Inside the new dinosaurs wars

Fossils have become a hot new asset class — but while dino-hunters get rich, scientists are getting irate, says Tom Ward

The next smart investment may not be cryptocurrencies or supporting tech billionaires on their space adventures — but something far closer to home; far deeper in the earth. Instead of looking to the future and new technologies, a rich vein of wealth may be uncovered by turning to the past. Specifically, the Cretaceous period. It was a time when T Rex, that tyrannical lizard king, ruled the western part of North America. Some 85 million to 65 million years later, it is these same creatures that are making fossil hunters rich. Take ‘Stan’, a T Rex fossil that sold for $31.8 million at auction last October.

This boom in fossils is great news for the budding dino-hunter, but apparently not so great news for palaeontologists whom, National Geographic explained, are “furious” about the development (“The fossil was priceless to paleontologists, but experts fear it may be lost to research now that it belongs to an unknown bidder,” wrote Michael Greshko, reporting on Stan’s sale.)

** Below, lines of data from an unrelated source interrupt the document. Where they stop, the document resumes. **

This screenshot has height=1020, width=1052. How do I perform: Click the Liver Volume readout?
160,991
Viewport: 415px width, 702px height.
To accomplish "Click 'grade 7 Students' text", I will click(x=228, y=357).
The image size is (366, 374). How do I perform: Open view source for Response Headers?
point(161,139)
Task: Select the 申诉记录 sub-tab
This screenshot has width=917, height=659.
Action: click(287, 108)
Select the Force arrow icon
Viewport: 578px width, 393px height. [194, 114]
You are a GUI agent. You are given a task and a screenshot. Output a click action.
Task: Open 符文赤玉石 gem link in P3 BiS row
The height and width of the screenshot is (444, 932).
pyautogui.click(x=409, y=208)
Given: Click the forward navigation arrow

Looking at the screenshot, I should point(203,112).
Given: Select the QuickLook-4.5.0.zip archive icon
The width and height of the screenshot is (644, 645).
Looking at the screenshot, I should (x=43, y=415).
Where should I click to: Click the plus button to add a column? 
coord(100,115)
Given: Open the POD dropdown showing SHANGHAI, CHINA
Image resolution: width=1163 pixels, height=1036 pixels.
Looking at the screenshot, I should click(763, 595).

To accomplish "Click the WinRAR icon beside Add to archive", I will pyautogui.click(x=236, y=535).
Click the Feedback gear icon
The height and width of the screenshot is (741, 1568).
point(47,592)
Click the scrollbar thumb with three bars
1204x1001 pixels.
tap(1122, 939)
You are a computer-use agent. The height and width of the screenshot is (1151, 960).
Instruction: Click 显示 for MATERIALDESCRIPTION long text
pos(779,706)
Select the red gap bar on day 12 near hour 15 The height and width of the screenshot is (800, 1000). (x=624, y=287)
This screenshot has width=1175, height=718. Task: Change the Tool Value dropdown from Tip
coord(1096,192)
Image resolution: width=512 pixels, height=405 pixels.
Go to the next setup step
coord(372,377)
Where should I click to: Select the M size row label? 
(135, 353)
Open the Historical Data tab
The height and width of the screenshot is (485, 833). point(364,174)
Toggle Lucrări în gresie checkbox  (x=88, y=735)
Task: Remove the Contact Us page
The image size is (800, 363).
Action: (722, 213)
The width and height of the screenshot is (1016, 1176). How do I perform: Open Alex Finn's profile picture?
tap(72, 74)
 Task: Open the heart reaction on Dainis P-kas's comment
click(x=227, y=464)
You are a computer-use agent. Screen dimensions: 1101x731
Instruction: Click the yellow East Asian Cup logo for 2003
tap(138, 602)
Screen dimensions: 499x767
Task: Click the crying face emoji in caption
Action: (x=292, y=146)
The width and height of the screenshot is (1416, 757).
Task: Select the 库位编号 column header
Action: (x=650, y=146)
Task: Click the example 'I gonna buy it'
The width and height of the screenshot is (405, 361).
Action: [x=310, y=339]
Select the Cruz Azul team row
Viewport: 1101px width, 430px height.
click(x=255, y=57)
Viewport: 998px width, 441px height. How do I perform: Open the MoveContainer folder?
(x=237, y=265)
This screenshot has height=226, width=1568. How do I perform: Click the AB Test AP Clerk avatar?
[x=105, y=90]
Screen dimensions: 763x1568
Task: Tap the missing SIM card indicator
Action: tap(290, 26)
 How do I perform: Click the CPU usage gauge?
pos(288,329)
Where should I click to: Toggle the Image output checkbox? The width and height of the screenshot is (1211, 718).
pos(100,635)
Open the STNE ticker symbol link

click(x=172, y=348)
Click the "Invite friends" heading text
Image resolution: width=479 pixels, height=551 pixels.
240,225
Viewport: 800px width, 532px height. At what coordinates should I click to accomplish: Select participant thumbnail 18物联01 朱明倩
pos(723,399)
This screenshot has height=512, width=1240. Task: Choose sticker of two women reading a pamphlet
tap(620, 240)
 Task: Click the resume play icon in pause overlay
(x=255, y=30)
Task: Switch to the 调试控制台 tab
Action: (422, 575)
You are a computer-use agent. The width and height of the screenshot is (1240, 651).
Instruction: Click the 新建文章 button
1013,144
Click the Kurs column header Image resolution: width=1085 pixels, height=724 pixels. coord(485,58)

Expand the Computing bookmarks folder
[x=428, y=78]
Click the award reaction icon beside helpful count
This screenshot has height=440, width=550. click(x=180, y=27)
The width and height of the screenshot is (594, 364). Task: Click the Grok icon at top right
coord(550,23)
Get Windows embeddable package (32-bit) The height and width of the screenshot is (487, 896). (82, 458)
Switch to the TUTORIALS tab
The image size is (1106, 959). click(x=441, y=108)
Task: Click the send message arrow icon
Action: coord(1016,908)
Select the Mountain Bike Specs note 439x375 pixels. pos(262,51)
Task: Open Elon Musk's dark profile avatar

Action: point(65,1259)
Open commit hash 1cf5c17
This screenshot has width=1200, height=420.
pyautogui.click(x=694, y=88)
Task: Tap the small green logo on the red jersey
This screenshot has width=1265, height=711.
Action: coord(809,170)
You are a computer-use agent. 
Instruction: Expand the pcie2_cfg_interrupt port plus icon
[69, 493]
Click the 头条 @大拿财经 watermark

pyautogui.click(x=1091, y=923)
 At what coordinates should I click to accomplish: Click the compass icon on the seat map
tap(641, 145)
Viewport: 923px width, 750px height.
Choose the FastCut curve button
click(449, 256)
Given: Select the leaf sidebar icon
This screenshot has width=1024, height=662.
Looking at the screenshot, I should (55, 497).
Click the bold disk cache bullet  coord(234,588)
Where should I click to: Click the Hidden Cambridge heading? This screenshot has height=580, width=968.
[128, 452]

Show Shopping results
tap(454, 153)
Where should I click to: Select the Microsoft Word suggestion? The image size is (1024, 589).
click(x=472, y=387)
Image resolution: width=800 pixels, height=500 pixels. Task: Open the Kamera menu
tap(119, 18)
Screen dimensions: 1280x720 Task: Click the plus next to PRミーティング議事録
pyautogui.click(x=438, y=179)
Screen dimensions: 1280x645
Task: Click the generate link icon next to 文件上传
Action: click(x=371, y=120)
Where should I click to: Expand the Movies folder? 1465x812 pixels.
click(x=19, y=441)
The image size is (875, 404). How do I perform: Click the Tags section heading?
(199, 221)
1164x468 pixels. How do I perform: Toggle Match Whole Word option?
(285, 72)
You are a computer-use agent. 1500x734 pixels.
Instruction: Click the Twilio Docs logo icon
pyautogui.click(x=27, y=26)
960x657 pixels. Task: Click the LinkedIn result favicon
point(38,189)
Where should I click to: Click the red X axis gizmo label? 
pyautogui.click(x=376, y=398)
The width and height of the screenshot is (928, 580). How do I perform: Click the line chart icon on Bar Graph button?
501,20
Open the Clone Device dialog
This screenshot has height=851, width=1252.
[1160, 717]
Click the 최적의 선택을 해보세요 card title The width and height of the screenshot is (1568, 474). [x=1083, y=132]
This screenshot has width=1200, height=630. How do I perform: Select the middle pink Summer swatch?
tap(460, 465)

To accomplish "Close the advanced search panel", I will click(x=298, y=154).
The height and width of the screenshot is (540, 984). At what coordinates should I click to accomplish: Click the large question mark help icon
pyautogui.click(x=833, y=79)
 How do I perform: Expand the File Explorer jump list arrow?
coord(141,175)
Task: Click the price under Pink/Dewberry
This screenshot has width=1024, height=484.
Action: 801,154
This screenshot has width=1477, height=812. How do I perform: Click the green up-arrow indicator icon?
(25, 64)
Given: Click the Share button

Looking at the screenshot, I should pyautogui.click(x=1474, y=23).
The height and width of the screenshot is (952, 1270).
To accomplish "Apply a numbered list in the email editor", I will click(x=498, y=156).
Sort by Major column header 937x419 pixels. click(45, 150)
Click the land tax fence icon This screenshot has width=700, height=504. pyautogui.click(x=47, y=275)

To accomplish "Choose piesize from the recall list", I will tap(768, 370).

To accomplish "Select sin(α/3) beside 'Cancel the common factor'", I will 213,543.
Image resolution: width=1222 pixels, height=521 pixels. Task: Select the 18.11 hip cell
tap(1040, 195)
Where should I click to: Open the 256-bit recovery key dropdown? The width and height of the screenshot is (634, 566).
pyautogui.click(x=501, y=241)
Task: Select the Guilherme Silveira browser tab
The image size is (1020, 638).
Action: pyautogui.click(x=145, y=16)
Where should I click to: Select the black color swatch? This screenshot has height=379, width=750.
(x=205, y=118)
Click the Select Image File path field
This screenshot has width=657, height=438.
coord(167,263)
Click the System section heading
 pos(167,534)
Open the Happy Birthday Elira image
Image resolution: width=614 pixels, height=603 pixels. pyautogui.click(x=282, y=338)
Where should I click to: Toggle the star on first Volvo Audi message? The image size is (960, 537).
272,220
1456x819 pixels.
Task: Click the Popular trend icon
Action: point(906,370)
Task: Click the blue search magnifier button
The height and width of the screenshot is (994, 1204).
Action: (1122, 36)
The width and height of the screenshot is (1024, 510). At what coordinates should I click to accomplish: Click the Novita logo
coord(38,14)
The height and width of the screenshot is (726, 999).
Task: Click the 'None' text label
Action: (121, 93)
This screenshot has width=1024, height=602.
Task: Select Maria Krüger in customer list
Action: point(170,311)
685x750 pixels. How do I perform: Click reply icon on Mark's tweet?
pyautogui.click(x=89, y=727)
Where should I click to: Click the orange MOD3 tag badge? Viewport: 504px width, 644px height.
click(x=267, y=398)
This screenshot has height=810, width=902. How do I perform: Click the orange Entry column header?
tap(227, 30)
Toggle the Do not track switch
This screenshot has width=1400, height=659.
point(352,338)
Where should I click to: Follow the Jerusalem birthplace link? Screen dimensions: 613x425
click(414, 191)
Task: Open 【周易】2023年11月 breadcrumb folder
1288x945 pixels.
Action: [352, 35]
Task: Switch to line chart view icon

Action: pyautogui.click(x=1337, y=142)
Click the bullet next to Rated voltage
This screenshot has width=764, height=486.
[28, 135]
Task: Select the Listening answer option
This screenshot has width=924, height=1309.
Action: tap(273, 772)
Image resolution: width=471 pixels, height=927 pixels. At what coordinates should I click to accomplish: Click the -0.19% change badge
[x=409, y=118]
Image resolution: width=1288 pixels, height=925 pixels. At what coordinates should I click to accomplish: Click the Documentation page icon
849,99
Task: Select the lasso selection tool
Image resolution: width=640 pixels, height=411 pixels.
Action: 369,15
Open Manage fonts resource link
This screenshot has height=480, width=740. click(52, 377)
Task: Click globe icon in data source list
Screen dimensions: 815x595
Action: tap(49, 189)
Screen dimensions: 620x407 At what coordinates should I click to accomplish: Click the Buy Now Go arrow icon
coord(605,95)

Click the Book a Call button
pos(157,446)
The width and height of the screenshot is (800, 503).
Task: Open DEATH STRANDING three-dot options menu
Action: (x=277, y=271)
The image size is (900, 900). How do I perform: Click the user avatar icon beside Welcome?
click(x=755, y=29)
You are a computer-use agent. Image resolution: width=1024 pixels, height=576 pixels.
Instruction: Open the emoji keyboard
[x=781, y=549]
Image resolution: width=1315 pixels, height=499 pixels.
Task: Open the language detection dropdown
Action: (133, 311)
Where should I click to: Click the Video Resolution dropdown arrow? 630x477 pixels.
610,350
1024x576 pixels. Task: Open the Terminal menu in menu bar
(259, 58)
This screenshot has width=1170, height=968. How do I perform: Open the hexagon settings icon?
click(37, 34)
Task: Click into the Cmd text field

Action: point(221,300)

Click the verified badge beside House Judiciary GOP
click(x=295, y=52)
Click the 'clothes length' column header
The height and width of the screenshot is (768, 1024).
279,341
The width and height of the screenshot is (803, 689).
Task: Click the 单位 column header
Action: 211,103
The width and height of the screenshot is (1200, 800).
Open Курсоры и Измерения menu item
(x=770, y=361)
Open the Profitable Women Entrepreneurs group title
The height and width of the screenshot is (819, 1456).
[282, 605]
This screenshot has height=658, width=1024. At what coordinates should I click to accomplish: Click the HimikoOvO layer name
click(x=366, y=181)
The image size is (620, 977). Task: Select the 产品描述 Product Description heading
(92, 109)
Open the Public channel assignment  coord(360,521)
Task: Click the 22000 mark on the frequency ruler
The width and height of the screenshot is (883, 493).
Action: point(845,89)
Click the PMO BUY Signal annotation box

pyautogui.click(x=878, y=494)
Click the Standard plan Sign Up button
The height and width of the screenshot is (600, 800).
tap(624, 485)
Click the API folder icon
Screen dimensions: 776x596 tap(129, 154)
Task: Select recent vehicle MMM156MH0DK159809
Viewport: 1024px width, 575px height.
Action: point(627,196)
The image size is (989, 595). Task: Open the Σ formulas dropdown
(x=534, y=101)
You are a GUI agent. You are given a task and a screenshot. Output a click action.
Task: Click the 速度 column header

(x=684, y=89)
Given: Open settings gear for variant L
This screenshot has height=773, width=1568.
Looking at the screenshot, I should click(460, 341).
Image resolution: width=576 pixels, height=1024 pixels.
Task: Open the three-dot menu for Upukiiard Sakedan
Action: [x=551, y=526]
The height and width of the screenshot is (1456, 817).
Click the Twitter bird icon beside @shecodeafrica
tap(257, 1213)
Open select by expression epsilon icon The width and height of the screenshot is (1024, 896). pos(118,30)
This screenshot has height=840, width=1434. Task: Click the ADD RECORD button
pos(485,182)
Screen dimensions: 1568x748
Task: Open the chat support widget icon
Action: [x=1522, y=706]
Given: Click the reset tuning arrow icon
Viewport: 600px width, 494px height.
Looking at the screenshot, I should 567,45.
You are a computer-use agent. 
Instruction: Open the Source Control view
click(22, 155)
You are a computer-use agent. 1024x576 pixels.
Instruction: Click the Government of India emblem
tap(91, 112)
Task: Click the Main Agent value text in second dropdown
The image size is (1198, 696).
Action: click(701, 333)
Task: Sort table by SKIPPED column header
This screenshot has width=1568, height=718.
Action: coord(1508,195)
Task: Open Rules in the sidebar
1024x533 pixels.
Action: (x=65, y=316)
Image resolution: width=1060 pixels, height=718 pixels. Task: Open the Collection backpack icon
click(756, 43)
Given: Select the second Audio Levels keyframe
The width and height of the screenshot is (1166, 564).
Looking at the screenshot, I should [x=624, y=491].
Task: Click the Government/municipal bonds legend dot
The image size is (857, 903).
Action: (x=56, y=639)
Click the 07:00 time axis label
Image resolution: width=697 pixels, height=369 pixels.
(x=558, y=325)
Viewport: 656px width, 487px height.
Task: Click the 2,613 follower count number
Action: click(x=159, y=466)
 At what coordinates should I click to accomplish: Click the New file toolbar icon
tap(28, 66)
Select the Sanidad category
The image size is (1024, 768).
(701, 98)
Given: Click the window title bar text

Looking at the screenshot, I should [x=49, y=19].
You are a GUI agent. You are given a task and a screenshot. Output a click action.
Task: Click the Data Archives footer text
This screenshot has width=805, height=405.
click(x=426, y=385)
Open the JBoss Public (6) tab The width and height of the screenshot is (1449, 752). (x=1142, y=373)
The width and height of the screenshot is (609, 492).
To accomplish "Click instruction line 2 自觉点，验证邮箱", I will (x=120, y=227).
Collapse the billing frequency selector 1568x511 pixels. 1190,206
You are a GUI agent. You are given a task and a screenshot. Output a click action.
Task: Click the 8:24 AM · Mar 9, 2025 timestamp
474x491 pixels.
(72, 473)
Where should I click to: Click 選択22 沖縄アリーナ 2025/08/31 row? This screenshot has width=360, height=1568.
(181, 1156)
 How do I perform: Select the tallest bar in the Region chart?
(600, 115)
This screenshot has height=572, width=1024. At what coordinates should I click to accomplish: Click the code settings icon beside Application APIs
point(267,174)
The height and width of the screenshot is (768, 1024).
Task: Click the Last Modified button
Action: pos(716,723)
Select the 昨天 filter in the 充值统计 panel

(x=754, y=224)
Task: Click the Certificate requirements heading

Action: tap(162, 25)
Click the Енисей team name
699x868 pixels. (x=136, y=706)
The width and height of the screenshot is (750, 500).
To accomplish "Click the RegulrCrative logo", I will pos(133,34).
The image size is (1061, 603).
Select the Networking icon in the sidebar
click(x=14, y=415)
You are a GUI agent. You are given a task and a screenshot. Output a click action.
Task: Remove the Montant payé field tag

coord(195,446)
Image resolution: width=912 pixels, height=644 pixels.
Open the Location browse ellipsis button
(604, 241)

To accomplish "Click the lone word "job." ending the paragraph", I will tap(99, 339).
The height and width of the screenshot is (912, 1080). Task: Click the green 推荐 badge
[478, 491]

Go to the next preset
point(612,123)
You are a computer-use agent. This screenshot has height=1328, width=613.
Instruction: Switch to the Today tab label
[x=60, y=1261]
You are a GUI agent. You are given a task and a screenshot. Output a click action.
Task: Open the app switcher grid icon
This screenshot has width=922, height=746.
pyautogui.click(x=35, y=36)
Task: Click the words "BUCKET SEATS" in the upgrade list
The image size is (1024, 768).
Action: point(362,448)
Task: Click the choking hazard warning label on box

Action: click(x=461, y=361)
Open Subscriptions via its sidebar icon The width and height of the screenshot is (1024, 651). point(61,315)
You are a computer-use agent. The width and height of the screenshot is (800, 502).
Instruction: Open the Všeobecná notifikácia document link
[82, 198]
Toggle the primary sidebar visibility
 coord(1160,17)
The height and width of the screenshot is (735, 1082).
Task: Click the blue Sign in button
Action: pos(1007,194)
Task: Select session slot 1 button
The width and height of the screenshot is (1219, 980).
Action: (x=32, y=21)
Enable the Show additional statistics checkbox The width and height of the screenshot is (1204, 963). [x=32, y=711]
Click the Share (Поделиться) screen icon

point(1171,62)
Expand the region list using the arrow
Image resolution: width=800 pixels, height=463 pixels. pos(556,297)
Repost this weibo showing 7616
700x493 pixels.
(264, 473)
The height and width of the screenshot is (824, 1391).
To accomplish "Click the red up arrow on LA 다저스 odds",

‘Stan’ was unearthed over 30 years ago in South Dakota by an amateur palaeontologist named Stan Sacrison. Excavated in 1992 (and named after its discoverer) the fossil was housed at the private Black Hills Institute of Geological Research. That is, until Sacrison decided to sell his namesake, contacting London’s Christie’s to shift the bones in what would make history as the most expensive fossil auction of all time, beating a 1997 auction in which a complete T. Rex was sold for a paltry $8.36 million (or $13.5 million in today’s money).